The Auctioneer is a blend of suspense and, I guess, horror. I checked my copy out from the library.
Review:
I can't remember how this book made it onto my radar. Maybe some sort of "small-town horror" list? Anyway, this is focused on the Moore family, made up of John, his wife Mim, their four-year-old daughter Hildie, and John's elderly mother. The Moores get by okay, doing work for others in the town of Harlowe and occasionally selling some butter and crops, but they're not wealthy by any means. Even so, when the police chief stops by to tell them that an auctioneer has moved into town, and would they like to donate something to an auction he's planning in order to pay for more deputies for Harlowe, they find a few things to donate.
The problem is that it doesn't just stop with that one request, and as Harlowe gets more deputies, the requests feel more and more like demands. Perly, the auctioneer, is all smiles and charm, but it seems like an awful lot of "accidents" have been happening to those who don't donate.
A large chunk of this book is John and Mim worrying about the next week's request to donate and fighting about how far they're willing and able to let this go. Initially, they have enough junk that's broken or that they don't regularly use that it's easy for them to find stuff to give. And there's an element of peer pressure in it as well - it's to help Harlowe, so sure, why not donate a few old wheels or whatever?
As things progress, however, the Moores are faced with donating things they actually still treasure, and then things they still use.

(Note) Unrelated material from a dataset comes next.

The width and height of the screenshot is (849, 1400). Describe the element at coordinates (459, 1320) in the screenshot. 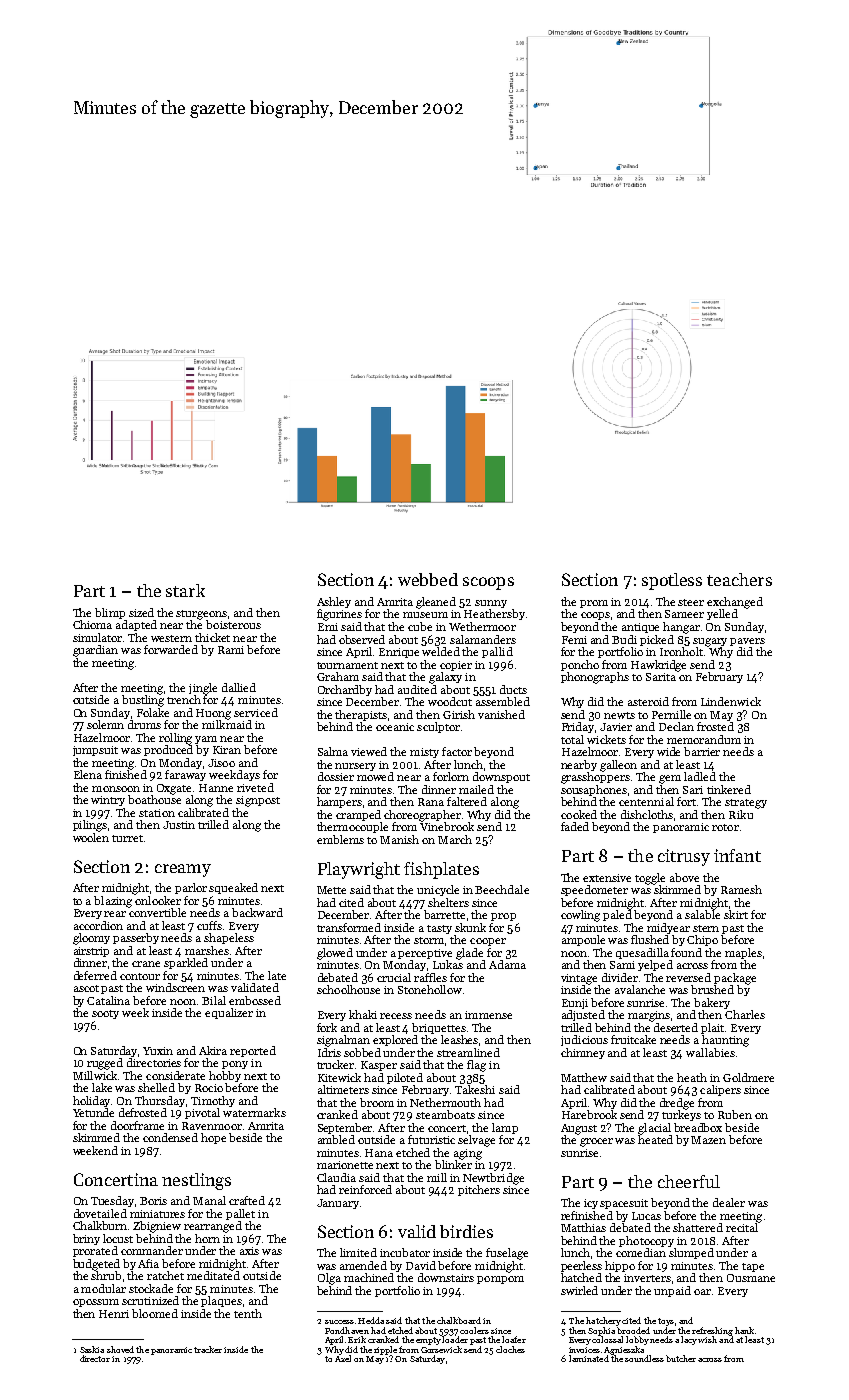

I see `chalkboard` at that location.
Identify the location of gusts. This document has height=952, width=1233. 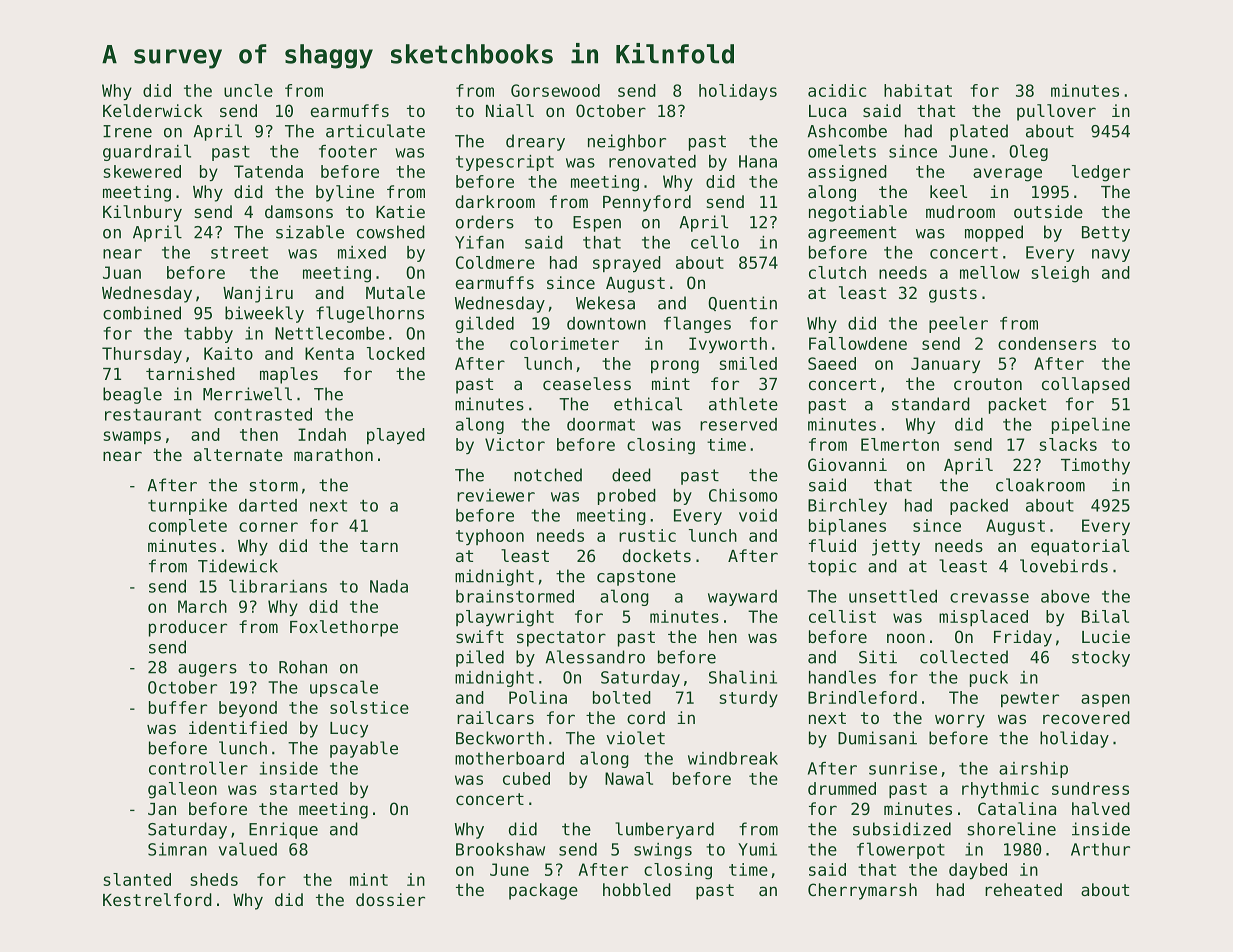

Peer pressure was part of the issue, but I got the impression that Mim was also kind of dazzled and flattered by Perly's attention, at the start. (Unless I misinterpreted things, it sure seemed like John was ragingly jealous.) When the flattery stopped working, word about the "accidents" started getting around.
I could sort of see why people kept caving to the requests, especially since Perly, through the deputies, was careful to target Harlowe's less wealthy and powerful residents and to ensure that the more powerful residents benefited enough from the auctions to be willing to look the other way when things began to get more tense. A few people ended up leaving Harlowe, but that required them to have enough money to go somewhere else, and people like Moore saw their primary wealth as being the land they lived on.
Still, this ended up going much further than I could accept. I think the first "donation" that broke my sense of disbelief was when John was asked to put his gun up for auction. He was angry about it, but he did end up caving...and then grumbled about it later because he no longer had a way to protect his land, family, and stuff.
I don't know where Samson stood politically, but the way things worked out in this book reminded me an awful lot of the people who cry about "liberals/government/whatever coming to take their guns," with Perly swooping in and literally taking guns, promising that good things would come from the auction money (greater safety with more deputies! an ambulance!) when the opposite was actually the case. It just didn't play out in a way that was at all believable, especially considering how far Samson took it.
My other issue with this book is that I approached it as horror because I'd heard that it was horror, but it didn't read as creepy or scary at all.